REQUIRED WORK:
Whatever appears in the records apart from pictures must be reproduced exactly.

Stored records
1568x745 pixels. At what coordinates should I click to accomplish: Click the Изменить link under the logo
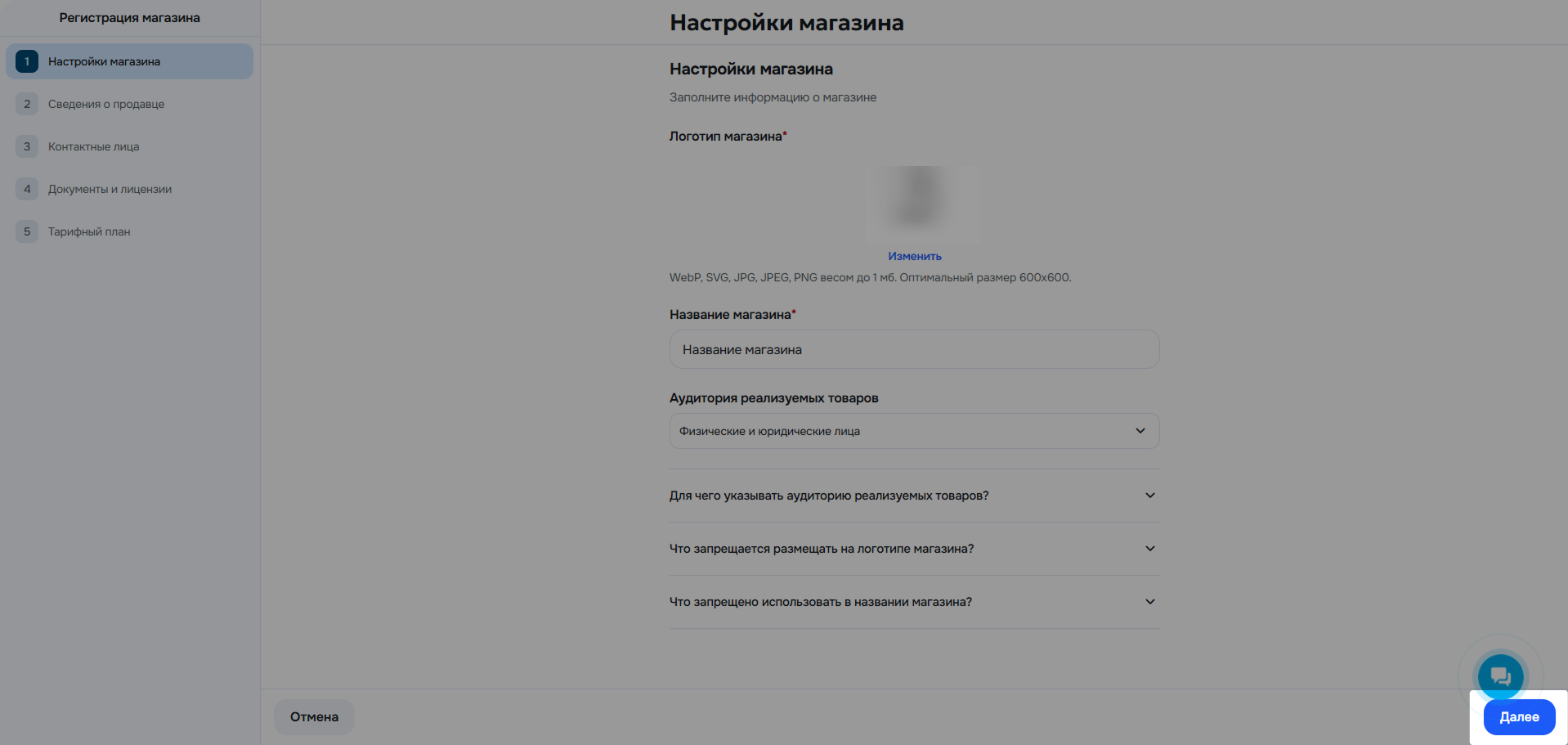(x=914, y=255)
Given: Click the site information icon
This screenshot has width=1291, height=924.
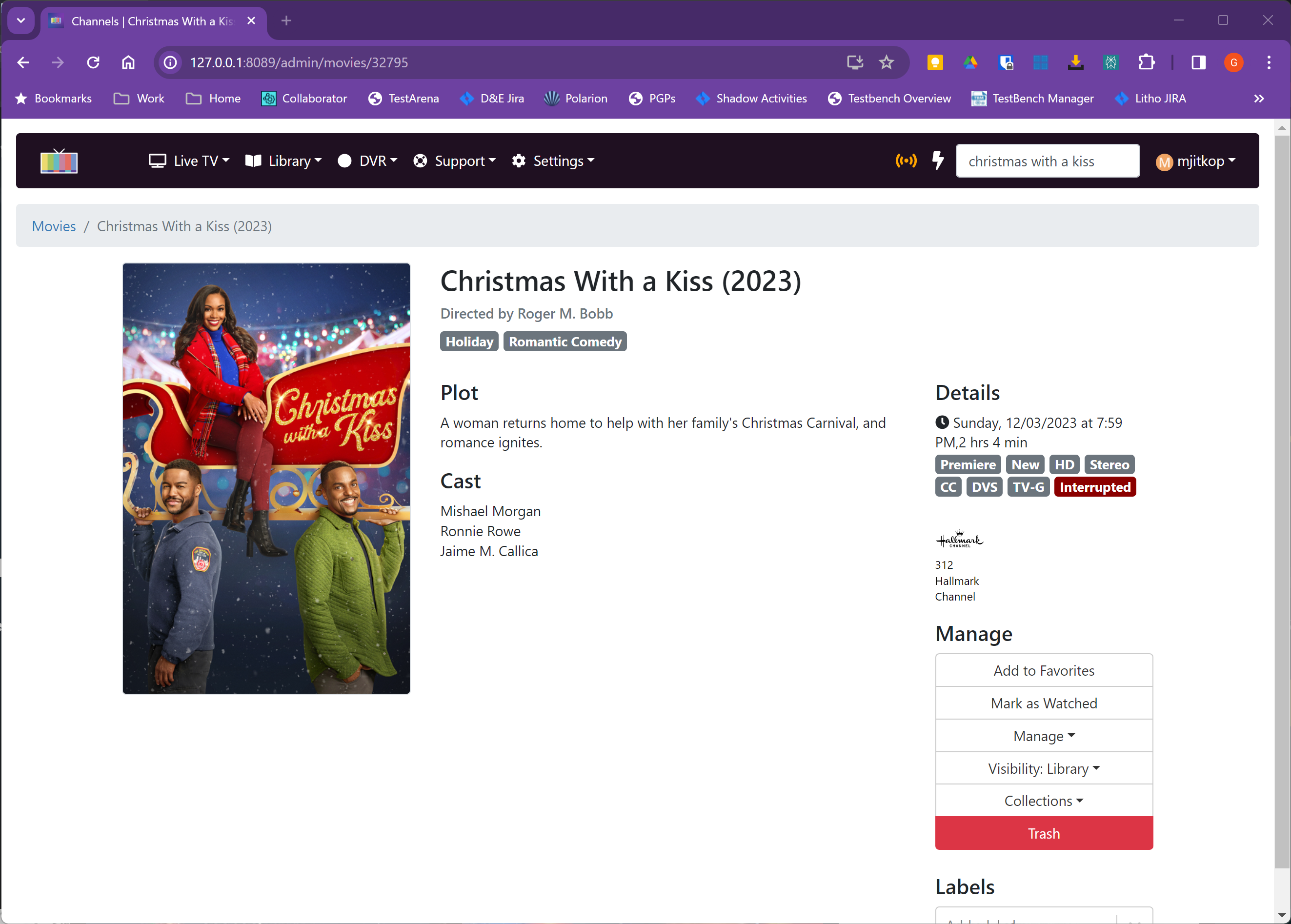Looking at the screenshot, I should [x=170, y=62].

RESPONSE TO THIS EXERCISE:
1568x745 pixels. At what coordinates should I click to accomplish: Click the Изменить link under the logo
(x=914, y=255)
Given: Click the site information icon
This screenshot has width=1291, height=924.
Looking at the screenshot, I should [x=170, y=62].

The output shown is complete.